The Japanese yen has been under pressure in the past few years as markets focused on the wide U.S.-Japan interest rate differentials. The yen lost more than 20% against the dollar since the outset of 2022, prompting several rounds of intervention by Tokyo to prop up the currency in September and October that year. It kept falling despite further intervention in April and May 2024, touching a 38-year low of 161.96 to the dollar on July 3. Japan is suspected to have stepped in again in mid-July to put a floor under the yen.
The yen’s downtrend has reversed in recent days, following the Bank of Japan’s July 31 decision to raise interest rates and ahead of an expected loosening of U.S. monetary policy.
The BOJ’s hawkish move, along with investors’ concerns about U.S. growth, jolted global stock and bond markets. It triggered an unwinding of the carry trade, whereby investors borrow cheaply in yen to invest in higher-yielding assets. The yen rebounded sharply against the dollar, but remains relatively weak by the standards of the past few decades.
The yen’s fluctuations matter because the currency has long provided a cheap source of funding for global investors, even as other central banks raised borrowing costs.
Japan’s shifting intervention goal
Japanese authorities had historically intervened to prevent the yen from strengthening too much, as a strong yen hurts the export-reliant economy. This trend changed in 2022 when Tokyo stepped in and bought yen to defend its value, after the currency plunged on expectations that the BOJ would keep interest rates ultra-low even as other central banks tightened monetary policy to combat soaring inflation.
In both cases, authorities buy or sell yen, usually against the dollar. The Ministry of Finance decides when to step in and the Bank of Japan acts as its agent. The decision is highly political because Japan’s reliance on exports makes the public more sensitive to yen moves than in other countries. With many manufacturers now shifting production overseas, the benefit of a weak yen has diminished. Instead, a weak yen has become a pain for households and retailers by inflating the cost of importing fuel and raw material.
Tokyo intervened on April 29 and May 1 this year, according to Ministry of Finance data, to combat the yen’s declines. After the moves failed to reverse the yen’s downtrend, Japanese authorities are suspected by market participants to have intervened again on several occasions in July.

**DATASET CONTENT**
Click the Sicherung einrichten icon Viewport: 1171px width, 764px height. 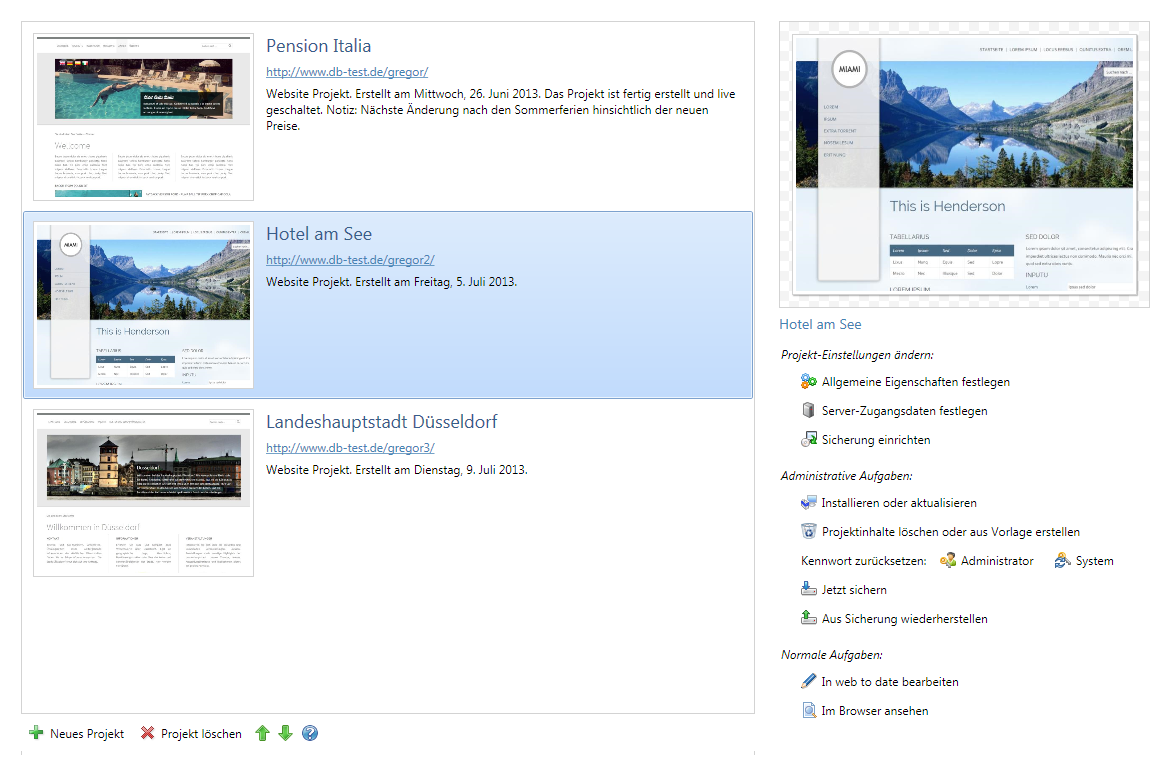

**WHAT THE TASK ASKS**
According to the passage above on the Japanese yen, why has a weak yen become less of a benefit and more of a burden for Japan? Answer in one to three sentences.

**REPLY TO THE TASK**
Many manufacturers are shifting production overseas, so a weak yen helps the export-reliant economy less than before. A weak yen also raises the cost of importing fuel and raw material, which hurts households and retailers.